━━━━━ SOURCE DATA ━━━━━
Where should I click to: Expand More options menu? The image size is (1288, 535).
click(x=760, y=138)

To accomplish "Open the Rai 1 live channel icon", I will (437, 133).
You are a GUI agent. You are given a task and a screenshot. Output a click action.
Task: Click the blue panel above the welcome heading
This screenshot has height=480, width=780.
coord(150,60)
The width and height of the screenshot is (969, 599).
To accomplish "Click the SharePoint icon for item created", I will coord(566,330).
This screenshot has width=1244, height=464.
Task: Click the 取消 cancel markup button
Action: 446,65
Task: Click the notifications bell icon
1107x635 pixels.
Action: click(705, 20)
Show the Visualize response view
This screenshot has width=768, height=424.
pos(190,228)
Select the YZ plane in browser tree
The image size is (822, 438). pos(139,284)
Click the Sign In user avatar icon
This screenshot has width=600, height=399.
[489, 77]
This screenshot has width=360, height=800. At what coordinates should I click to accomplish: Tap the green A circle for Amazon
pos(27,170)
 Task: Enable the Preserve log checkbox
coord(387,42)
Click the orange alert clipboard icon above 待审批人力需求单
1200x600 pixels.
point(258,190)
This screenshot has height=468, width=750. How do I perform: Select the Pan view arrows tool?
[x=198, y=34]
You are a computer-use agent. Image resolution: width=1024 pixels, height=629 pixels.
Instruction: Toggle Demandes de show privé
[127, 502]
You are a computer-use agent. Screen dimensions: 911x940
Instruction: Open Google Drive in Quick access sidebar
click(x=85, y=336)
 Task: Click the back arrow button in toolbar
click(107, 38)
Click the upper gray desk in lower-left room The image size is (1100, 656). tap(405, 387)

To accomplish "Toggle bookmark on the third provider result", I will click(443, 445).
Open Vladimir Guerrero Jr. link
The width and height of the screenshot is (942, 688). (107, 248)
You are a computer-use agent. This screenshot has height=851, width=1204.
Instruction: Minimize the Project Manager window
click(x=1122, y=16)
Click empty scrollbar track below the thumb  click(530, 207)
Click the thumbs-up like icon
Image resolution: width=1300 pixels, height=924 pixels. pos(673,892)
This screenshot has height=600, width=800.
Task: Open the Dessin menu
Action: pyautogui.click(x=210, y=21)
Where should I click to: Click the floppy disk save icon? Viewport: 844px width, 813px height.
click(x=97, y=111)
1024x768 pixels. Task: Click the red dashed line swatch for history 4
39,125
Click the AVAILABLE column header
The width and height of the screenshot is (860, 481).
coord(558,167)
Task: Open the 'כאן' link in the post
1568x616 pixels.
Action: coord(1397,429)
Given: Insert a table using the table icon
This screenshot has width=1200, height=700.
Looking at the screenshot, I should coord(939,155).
━━━━━
EXERCISE OBJECTIVE => Restate the data in full so that no line differs from the original.

REPLY TO THE EXERCISE =>
Where should I click to: Expand More options menu? The image size is (1288, 535).
click(x=760, y=138)

To accomplish "Open the Rai 1 live channel icon", I will (437, 133).
You are a GUI agent. You are given a task and a screenshot. Output a click action.
Task: Click the blue panel above the welcome heading
This screenshot has height=480, width=780.
coord(150,60)
The width and height of the screenshot is (969, 599).
To accomplish "Click the SharePoint icon for item created", I will coord(566,330).
This screenshot has width=1244, height=464.
Task: Click the 取消 cancel markup button
Action: 446,65
Task: Click the notifications bell icon
1107x635 pixels.
Action: click(705, 20)
Show the Visualize response view
This screenshot has width=768, height=424.
pos(190,228)
Select the YZ plane in browser tree
The image size is (822, 438). pos(139,284)
Click the Sign In user avatar icon
This screenshot has width=600, height=399.
[489, 77]
This screenshot has width=360, height=800. At what coordinates should I click to accomplish: Tap the green A circle for Amazon
pos(27,170)
 Task: Enable the Preserve log checkbox
coord(387,42)
Click the orange alert clipboard icon above 待审批人力需求单
1200x600 pixels.
point(258,190)
This screenshot has height=468, width=750. How do I perform: Select the Pan view arrows tool?
[x=198, y=34]
You are a computer-use agent. Image resolution: width=1024 pixels, height=629 pixels.
Instruction: Toggle Demandes de show privé
[127, 502]
You are a computer-use agent. Screen dimensions: 911x940
Instruction: Open Google Drive in Quick access sidebar
click(x=85, y=336)
 Task: Click the back arrow button in toolbar
click(107, 38)
Click the upper gray desk in lower-left room The image size is (1100, 656). tap(405, 387)

To accomplish "Toggle bookmark on the third provider result", I will click(443, 445).
Open Vladimir Guerrero Jr. link
The width and height of the screenshot is (942, 688). (107, 248)
You are a computer-use agent. This screenshot has height=851, width=1204.
Instruction: Minimize the Project Manager window
click(x=1122, y=16)
Click empty scrollbar track below the thumb  click(530, 207)
Click the thumbs-up like icon
Image resolution: width=1300 pixels, height=924 pixels. pos(673,892)
This screenshot has height=600, width=800.
Task: Open the Dessin menu
Action: pyautogui.click(x=210, y=21)
Where should I click to: Click the floppy disk save icon? Viewport: 844px width, 813px height.
click(x=97, y=111)
1024x768 pixels. Task: Click the red dashed line swatch for history 4
39,125
Click the AVAILABLE column header
The width and height of the screenshot is (860, 481).
coord(558,167)
Task: Open the 'כאן' link in the post
1568x616 pixels.
Action: coord(1397,429)
Given: Insert a table using the table icon
This screenshot has width=1200, height=700.
Looking at the screenshot, I should coord(939,155).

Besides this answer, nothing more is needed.